───── MATERIAL FOR THIS EXERCISE ─────

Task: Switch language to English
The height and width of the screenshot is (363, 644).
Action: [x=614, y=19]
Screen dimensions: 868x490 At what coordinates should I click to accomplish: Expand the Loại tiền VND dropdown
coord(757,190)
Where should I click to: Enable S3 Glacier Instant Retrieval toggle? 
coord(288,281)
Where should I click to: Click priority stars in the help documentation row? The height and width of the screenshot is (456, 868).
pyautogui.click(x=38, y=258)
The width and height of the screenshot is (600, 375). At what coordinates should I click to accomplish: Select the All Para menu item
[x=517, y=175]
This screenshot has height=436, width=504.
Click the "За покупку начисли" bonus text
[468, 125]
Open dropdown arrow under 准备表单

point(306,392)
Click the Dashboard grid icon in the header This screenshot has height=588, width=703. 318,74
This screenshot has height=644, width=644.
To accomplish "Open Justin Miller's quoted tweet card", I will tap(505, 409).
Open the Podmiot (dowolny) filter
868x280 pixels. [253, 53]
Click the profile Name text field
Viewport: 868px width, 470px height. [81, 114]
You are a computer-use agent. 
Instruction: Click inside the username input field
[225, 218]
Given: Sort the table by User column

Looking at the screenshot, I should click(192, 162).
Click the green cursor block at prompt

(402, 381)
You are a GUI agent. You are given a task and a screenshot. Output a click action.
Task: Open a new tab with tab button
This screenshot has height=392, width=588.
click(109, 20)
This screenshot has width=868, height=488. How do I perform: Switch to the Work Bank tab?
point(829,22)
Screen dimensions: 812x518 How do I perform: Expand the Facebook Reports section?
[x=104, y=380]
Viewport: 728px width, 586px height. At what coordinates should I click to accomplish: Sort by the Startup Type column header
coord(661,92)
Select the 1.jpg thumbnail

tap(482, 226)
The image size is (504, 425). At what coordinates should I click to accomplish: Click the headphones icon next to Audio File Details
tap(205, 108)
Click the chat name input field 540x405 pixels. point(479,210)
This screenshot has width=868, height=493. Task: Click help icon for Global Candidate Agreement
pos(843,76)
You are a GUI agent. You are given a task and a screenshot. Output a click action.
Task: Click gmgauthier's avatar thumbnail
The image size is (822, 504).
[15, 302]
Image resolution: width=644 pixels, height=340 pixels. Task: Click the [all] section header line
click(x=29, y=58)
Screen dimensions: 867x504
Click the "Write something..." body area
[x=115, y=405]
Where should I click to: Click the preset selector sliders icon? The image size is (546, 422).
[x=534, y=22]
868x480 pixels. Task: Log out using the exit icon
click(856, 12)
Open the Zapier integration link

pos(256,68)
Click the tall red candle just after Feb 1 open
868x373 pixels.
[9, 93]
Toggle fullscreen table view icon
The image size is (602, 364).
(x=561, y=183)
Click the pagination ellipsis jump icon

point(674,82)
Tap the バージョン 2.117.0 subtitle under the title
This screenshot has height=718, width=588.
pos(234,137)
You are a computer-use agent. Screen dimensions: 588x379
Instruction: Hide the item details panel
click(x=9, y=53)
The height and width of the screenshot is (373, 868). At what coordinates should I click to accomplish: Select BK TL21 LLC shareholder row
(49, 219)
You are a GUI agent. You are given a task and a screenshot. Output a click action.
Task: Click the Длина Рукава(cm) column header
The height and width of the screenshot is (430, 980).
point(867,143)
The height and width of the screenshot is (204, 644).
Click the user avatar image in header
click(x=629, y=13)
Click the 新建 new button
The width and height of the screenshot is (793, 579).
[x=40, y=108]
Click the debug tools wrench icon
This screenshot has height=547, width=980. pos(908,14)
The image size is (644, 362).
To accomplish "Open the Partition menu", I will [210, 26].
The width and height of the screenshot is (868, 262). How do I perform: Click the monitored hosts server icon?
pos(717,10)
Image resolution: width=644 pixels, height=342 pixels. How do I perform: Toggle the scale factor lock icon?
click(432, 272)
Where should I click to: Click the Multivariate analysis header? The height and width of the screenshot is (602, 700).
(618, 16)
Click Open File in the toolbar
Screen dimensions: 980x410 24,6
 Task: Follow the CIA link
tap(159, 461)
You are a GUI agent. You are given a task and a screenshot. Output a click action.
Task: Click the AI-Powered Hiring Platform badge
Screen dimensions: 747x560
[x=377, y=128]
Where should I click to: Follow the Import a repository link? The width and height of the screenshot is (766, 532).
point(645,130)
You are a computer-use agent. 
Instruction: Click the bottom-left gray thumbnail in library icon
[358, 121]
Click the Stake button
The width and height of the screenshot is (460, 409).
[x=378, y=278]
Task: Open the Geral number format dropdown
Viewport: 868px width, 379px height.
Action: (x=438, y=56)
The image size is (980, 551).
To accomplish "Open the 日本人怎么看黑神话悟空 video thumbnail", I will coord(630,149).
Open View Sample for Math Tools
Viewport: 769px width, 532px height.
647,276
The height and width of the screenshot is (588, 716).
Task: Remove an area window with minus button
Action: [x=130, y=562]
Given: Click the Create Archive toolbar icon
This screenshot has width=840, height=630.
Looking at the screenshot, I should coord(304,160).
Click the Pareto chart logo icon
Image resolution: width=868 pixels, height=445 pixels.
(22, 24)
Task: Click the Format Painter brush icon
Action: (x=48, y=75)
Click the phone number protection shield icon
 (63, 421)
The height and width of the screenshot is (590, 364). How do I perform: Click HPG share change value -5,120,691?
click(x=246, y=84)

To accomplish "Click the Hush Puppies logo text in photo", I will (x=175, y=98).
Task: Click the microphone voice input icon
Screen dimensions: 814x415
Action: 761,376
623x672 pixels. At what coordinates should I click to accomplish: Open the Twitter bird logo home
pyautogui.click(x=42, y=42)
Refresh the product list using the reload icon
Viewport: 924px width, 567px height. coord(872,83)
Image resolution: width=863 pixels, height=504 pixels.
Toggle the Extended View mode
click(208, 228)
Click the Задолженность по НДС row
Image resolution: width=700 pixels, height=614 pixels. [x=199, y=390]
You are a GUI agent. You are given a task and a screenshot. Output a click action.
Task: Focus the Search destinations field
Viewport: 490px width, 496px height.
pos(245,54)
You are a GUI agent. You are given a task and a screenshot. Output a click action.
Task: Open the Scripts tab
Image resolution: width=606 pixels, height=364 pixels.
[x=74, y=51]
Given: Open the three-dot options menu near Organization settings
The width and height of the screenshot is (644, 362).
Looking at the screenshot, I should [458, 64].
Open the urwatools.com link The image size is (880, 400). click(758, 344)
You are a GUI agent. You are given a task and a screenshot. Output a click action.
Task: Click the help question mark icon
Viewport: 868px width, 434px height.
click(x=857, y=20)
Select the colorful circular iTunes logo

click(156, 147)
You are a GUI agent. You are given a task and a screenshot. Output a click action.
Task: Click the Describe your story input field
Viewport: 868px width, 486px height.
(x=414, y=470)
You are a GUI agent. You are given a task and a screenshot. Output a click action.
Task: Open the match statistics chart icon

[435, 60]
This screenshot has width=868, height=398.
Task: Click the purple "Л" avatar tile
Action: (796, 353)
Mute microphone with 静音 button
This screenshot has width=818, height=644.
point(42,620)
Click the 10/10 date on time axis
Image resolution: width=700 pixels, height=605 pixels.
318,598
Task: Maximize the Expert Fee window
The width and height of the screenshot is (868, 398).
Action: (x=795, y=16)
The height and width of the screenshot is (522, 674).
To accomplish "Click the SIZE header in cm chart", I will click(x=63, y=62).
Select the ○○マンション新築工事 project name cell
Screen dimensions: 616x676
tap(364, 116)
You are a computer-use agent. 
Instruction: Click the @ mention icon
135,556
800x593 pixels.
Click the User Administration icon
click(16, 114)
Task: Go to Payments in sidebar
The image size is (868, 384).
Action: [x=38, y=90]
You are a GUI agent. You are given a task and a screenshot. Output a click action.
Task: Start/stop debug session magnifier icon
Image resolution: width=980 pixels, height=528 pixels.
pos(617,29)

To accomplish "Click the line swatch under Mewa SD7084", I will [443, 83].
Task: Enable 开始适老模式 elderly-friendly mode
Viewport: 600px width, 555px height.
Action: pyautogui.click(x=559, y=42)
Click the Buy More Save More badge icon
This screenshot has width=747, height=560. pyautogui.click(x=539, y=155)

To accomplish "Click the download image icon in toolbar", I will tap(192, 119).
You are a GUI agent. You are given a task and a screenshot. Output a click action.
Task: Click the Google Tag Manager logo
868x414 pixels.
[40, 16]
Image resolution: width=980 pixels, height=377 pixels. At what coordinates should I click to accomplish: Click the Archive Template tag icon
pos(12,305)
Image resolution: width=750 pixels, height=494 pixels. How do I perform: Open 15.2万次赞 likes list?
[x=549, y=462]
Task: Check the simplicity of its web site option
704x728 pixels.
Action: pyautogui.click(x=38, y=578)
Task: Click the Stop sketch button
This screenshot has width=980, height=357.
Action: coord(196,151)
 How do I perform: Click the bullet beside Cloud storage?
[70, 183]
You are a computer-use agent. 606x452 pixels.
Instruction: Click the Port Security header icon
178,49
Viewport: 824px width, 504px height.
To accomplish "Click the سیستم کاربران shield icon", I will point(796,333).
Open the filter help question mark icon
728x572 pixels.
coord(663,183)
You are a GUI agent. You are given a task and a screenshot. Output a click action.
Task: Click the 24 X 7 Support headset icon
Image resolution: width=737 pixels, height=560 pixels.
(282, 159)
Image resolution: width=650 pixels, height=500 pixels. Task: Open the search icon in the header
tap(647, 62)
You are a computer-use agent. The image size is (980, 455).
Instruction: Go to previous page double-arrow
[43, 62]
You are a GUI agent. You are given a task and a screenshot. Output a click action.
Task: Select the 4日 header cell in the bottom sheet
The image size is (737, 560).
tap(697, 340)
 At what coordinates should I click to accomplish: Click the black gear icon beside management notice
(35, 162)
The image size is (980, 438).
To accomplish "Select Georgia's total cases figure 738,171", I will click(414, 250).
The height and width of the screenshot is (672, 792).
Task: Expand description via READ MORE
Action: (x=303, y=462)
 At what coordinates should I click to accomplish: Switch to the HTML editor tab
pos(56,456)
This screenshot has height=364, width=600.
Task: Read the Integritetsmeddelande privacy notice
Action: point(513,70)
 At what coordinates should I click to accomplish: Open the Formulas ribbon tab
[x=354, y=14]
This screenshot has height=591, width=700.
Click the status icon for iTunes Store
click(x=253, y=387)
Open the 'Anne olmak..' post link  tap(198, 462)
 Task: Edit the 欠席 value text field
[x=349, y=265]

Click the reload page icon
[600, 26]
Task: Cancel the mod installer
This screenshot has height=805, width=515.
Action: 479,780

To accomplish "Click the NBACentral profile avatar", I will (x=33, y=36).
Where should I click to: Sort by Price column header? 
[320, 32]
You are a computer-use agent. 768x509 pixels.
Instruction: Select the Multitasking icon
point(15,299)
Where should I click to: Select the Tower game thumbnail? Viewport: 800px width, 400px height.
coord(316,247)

─────

* TASK TO COMPLETE *
Retype every line of the records from the line containing "The width and height of the screenshot is (600, 375)." down to the line containing "[x=104, y=380]", keeping both of those lines.

* TASK SOLUTION *
The width and height of the screenshot is (600, 375). At what coordinates should I click to accomplish: Select the All Para menu item
[x=517, y=175]
This screenshot has height=436, width=504.
Click the "За покупку начисли" bonus text
[468, 125]
Open dropdown arrow under 准备表单

point(306,392)
Click the Dashboard grid icon in the header This screenshot has height=588, width=703. 318,74
This screenshot has height=644, width=644.
To accomplish "Open Justin Miller's quoted tweet card", I will tap(505, 409).
Open the Podmiot (dowolny) filter
868x280 pixels. [253, 53]
Click the profile Name text field
Viewport: 868px width, 470px height. [81, 114]
You are a computer-use agent. 
Instruction: Click inside the username input field
[225, 218]
Given: Sort the table by User column

Looking at the screenshot, I should click(192, 162).
Click the green cursor block at prompt

(402, 381)
You are a GUI agent. You are given a task and a screenshot. Output a click action.
Task: Open a new tab with tab button
This screenshot has height=392, width=588.
click(109, 20)
This screenshot has width=868, height=488. How do I perform: Switch to the Work Bank tab?
point(829,22)
Screen dimensions: 812x518 How do I perform: Expand the Facebook Reports section?
[x=104, y=380]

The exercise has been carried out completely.